Kaleido: An Efficient Out-of-core Graph Mining System on A Single Machine
Cheng Zhao, Zhibin Zhang, Peng Xu, Tianqi Zheng, Jiafeng Guo
Abstract
Graph mining is one of the most important categories of graph algorithms. However, exploring the subgraphs of an input graph produces a huge amount of intermediate data. The "think like a vertex" programming paradigm, pioneered by Pregel, cannot readily formulate mining problems, which is designed to produce graph computation problems like PageRank. Existing mining systems like Arabesque and RStream need large amounts of computing and memory resources. In this paper, we present Kaleido, an efficient single machine, out-of-core graph mining system which treats disks as an extension of memory. Kaleido treats intermediate data in graph mining tasks as a tensor and adopts a succinct data structure for the intermediate data.

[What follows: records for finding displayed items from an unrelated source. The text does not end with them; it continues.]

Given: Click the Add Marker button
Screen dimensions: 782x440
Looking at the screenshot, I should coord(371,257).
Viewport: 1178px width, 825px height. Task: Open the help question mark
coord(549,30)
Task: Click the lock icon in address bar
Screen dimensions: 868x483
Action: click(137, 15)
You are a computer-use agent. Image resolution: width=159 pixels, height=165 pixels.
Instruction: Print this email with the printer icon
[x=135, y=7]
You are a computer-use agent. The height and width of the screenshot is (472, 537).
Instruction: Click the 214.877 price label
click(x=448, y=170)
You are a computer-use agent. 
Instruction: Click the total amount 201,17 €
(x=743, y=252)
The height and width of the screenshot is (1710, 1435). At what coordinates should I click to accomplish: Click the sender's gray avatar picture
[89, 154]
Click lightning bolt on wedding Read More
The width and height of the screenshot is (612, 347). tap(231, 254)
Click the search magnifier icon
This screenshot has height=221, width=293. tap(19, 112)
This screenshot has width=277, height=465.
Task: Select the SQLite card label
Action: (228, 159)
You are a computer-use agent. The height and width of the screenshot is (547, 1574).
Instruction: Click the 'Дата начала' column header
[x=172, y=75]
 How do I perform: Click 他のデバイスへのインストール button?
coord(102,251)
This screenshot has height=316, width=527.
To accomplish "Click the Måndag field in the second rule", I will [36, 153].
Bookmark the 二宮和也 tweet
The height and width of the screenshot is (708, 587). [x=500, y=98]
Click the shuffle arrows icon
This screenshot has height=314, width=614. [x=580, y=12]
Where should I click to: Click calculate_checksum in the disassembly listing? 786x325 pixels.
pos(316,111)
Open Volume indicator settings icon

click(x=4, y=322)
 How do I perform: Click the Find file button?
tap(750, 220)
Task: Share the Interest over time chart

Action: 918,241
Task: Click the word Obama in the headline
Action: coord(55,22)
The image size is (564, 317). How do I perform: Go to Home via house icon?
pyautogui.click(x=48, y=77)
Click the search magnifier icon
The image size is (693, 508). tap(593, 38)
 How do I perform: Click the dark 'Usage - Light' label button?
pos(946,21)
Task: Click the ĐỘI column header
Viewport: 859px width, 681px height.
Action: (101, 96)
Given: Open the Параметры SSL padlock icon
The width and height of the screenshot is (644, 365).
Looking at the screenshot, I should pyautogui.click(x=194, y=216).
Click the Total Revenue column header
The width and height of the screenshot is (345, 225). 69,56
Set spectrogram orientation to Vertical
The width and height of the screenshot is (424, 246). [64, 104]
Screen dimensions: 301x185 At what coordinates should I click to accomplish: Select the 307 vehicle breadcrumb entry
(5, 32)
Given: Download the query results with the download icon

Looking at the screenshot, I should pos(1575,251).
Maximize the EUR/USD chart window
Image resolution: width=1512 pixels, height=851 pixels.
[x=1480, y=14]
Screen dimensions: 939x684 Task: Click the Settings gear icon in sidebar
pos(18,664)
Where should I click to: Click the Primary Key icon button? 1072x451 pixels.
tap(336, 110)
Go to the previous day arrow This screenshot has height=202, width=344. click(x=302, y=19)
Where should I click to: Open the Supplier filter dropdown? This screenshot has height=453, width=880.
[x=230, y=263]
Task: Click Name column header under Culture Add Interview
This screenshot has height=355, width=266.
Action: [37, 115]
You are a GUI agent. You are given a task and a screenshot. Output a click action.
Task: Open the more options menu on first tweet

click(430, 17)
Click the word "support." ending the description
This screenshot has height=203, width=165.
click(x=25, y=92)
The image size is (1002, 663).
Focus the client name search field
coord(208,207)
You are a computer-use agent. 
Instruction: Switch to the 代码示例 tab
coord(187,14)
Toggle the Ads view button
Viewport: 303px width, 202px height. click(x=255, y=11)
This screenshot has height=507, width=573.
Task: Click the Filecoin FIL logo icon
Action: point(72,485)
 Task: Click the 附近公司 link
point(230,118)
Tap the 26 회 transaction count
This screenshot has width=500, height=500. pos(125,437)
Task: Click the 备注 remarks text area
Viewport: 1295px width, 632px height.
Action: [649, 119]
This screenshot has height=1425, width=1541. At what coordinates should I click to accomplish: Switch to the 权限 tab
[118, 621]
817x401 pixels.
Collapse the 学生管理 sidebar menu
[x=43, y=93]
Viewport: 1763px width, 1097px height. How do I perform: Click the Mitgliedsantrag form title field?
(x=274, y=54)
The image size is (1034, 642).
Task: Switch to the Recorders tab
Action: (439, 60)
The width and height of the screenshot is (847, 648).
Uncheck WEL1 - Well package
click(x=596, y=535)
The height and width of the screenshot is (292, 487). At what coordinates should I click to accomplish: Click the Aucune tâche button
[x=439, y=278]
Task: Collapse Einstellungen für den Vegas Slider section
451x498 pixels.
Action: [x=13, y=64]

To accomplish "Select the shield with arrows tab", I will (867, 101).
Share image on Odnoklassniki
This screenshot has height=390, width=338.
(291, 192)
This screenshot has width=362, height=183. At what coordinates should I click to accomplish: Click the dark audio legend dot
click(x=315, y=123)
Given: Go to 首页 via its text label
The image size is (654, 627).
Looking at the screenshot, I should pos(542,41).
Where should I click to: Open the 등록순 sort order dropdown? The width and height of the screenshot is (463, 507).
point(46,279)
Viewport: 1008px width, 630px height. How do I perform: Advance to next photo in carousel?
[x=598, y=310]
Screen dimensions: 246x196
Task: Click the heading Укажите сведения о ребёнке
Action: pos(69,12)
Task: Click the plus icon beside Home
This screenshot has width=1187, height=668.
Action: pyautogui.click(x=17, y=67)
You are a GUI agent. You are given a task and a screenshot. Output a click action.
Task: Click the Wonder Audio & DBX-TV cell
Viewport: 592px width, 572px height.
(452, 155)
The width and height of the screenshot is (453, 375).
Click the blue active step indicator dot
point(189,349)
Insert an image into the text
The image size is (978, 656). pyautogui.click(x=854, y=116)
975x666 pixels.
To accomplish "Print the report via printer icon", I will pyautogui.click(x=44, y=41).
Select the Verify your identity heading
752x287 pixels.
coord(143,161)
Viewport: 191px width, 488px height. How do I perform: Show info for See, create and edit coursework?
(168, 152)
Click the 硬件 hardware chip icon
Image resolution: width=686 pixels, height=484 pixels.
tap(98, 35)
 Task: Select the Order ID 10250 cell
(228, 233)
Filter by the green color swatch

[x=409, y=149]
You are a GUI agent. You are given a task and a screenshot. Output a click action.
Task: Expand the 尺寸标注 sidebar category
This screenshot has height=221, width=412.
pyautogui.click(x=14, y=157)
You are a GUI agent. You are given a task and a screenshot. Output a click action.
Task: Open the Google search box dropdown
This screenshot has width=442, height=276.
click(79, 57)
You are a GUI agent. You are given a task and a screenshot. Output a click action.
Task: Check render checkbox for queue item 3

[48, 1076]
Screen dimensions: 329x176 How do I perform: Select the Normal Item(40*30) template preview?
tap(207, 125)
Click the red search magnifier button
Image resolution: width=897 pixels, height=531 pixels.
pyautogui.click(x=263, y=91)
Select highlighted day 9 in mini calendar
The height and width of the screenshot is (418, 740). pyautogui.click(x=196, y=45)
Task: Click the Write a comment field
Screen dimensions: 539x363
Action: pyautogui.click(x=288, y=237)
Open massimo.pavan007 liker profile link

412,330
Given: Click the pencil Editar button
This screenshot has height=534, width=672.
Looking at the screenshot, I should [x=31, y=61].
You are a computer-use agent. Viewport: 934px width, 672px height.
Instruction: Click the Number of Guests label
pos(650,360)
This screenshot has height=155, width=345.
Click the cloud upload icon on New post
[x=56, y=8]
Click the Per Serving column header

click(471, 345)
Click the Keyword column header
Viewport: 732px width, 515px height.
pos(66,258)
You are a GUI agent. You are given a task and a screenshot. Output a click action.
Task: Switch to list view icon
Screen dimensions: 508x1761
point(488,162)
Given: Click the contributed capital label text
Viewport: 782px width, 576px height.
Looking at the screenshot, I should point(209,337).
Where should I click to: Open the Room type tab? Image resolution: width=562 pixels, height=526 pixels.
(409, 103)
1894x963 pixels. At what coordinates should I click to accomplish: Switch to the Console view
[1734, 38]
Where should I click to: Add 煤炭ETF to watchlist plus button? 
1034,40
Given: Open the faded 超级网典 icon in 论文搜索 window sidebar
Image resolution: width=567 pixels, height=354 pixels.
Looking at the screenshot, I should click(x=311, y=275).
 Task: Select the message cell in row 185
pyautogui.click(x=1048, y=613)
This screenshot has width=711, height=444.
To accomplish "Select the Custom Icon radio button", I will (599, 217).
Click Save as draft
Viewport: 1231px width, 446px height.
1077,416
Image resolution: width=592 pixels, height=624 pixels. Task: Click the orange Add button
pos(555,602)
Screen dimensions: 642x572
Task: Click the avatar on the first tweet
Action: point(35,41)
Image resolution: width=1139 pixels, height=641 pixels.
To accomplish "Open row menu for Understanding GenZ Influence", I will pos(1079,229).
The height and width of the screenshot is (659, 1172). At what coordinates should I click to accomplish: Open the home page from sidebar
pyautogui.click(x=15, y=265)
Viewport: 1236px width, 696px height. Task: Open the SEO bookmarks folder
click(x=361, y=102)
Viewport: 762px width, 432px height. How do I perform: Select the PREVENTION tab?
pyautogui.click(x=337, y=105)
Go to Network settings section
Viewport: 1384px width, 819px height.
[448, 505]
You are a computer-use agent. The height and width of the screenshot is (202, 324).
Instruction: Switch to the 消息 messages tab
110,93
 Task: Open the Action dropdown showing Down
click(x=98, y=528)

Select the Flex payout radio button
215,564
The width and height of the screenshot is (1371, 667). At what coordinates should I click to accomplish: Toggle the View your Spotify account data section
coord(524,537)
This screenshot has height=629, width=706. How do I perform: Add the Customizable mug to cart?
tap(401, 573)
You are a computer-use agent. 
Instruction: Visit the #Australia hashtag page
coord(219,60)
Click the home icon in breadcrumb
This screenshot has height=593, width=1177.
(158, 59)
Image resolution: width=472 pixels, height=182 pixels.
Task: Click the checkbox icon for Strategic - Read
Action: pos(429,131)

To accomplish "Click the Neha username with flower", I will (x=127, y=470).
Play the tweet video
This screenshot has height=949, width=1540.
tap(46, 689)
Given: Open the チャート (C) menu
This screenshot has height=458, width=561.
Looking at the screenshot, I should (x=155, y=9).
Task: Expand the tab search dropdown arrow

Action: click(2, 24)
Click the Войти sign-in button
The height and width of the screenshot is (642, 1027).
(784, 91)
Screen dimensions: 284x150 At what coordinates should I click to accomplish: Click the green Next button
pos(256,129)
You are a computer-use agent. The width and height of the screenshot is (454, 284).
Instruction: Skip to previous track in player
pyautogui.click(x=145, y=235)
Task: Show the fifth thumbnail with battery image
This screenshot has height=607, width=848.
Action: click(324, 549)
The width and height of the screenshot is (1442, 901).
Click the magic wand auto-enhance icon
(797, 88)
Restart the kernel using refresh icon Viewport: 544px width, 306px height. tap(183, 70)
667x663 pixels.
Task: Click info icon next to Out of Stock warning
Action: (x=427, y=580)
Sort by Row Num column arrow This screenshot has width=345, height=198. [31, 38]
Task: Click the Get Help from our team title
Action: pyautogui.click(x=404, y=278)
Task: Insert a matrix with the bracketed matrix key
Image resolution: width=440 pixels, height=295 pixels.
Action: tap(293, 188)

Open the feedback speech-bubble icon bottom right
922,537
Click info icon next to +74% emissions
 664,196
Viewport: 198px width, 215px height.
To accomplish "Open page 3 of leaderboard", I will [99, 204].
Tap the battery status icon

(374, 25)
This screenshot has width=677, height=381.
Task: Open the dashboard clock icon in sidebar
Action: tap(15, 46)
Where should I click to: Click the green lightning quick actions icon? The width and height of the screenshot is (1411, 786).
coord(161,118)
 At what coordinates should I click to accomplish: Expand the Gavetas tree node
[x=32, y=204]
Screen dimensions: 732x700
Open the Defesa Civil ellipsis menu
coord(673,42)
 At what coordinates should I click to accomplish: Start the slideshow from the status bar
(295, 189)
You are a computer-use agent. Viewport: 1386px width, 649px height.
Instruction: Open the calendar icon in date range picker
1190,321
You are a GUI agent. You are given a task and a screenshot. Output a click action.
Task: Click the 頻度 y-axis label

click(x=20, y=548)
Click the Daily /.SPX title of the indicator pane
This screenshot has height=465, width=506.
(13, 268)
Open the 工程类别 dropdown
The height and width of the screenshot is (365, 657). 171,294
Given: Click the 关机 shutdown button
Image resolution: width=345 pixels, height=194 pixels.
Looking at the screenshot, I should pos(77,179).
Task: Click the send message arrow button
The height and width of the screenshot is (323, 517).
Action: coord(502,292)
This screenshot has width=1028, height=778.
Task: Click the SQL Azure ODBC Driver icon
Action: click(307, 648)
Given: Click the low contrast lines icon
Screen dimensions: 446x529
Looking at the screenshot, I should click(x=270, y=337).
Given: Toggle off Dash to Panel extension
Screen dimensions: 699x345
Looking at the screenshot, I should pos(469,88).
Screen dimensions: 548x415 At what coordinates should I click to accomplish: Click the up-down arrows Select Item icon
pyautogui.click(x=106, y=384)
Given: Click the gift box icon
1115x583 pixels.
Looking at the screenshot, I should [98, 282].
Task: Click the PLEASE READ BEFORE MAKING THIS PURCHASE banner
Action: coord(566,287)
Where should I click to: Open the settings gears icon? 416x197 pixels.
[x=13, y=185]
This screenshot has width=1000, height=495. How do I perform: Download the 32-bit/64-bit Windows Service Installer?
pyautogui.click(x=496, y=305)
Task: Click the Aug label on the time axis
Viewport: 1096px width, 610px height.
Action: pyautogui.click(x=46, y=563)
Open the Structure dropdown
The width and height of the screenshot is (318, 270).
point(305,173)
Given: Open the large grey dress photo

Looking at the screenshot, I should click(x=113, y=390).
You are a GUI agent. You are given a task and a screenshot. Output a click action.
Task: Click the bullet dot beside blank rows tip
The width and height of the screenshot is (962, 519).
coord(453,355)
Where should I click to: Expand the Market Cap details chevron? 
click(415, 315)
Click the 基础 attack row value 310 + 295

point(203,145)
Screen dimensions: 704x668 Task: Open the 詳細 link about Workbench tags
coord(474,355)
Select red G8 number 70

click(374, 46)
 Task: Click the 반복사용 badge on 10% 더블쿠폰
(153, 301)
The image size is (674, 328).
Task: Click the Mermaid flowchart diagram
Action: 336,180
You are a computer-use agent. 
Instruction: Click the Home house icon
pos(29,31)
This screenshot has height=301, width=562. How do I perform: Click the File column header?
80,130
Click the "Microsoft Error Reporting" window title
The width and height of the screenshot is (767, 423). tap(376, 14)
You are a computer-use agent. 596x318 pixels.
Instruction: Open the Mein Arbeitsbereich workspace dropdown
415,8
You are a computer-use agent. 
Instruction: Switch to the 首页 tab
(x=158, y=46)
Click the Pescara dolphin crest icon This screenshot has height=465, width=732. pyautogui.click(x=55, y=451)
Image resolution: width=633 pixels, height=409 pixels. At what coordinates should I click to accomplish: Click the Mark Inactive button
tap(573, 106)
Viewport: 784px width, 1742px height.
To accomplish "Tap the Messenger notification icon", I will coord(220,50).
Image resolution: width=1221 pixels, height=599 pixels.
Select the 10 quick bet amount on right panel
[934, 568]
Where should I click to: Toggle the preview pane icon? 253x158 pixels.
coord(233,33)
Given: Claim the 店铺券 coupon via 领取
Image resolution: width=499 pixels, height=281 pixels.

Kaleido implements half-memory-half-disk storage for storing large intermediate data, which treats the disk as an extension of the memory. Kaleido adopts a lightweight isomorphism checking strategy which uses an eigenvalue-based algorithm for small graphs and solves tree isomorphism for the other graphs. Comparing with two state-of-the-art mining systems, Arabesque and RStream, Kaleido outperforms them by a GeoMean 13.2× and 64.8× respectively.